Grok filter throwing error for valid pattern

Hi,

I am using ELK GA 5.0.0. I am reading from Kafka using Logstash. I have a message like below;

192.196.0.1\t-\t-\t[05/Feb/2018:10:39:35 +0000]\t\"GET /ghRme_Neldtjhqoxy/TlvehaNjshv \"\t404\t-\t1\t\"-\"\t\"-\"\t\"-\"\t\"-\"\t-\t-

When I try grok pattern like below, it works;

filter {
	grok{
		match => { "message" => "%{IP:f1}\t%{NOTSPACE:f2}\t%{NOTSPACE:f3}\t\[%{GREEDYDATA:f4}\]\t\"%{NOTSPACE:f5} %{GREEDYDATA:rest}" }
	}
}

Rest of the message is stored inside %{GREEDYDATA:rest}. For further parsing, I tried NOTSPACE like below;

filter {
	grok{
		match => { "message" => "%{IP:f1}\t%{NOTSPACE:f2}\t%{NOTSPACE:f3}\t\[%{GREEDYDATA:f4}\]\t\"%{NOTSPACE:f5} \/%{NOTSPACE:f6}\"\t%{GREEDYDATA:rest}" }
	}
}

It is showing _grokparsefailure now. Why is this happening and how can I fix this?

Thanks in advance.

Pasting your pattern and the line into the Grok Constructor, I see that the IP successfully matches, but that's it. I think you may need yo escape the backslashes in your pattern (by prefixing each with a backslashes).

Hi @yaauie ,

changing \ to '\` created grok parse failure. I tried the below pattern;

%{IP:f1}\t%{NOTSPACE:f2}\t%{NOTSPACE:f3}\t\[%{GREEDYDATA:f4}\]\t\"%{NOTSPACE:f5}\s*\/%{GREEDYDATA:f6}\t%{GREEDYDATA:rest}

and I am getting the output like;

{
	"rest": "-",
	"offset": 112,
	"input_type": "log",
	"source": "/data/logs/sample.txt",
	"f1": "192.196.0.1",
	"message": "192.196.0.1\t-\t-\t[05/Feb/2018:10:39:35 +0000]\t\"GET /ghRme_Neldtjhqoxy/TlvehaNjshv \"\t404\t-\t24\t\"-\"\t\"-\"\t\"-\"\t\"-\"\t-\t-",
	"type": "logfile",
	"f2": "-",
	"f3": "-",
	"f4": "05/Feb/2018:10:39:35 +0000",
	"f5": "GET",
	"f6": "/ghRme_Neldtjhqoxy/TlvehaNjshv \"\t404\t-\t24\t\"-\"\t\"-\"\t\"-\"\t\"-\"\t-",
	"@timestamp": "2018-03-25T12:29:45.112Z",
	"beat": {
		"hostname": "mybox",
		"name": "mybox",
		"version": "5.0.0"
	},
	"@version": "1",
	"fields": {
		"logtype": "samplelogs"
	}
} 

f6 is suppose to take data till next ", but it is taking entire data except last -. Why is this happening?
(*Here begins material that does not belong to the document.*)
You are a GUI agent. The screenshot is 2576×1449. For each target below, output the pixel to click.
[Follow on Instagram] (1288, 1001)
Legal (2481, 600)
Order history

GREEDYDATA may just be too greedy to be used here.

Are all of the fields you want to capture separated by the backslash-t sequence, or is it possible to have a backslash-t inside a captured field? Do you always have the same number of fields?

You may be better off using the dissect filter, which cares a lot more about what separates the fields than the exact patterns of the fields themselves.

Ok.. dissect filter is a better candidate. Lemme c.

This topic was automatically closed 28 days after the last reply. New replies are no longer allowed.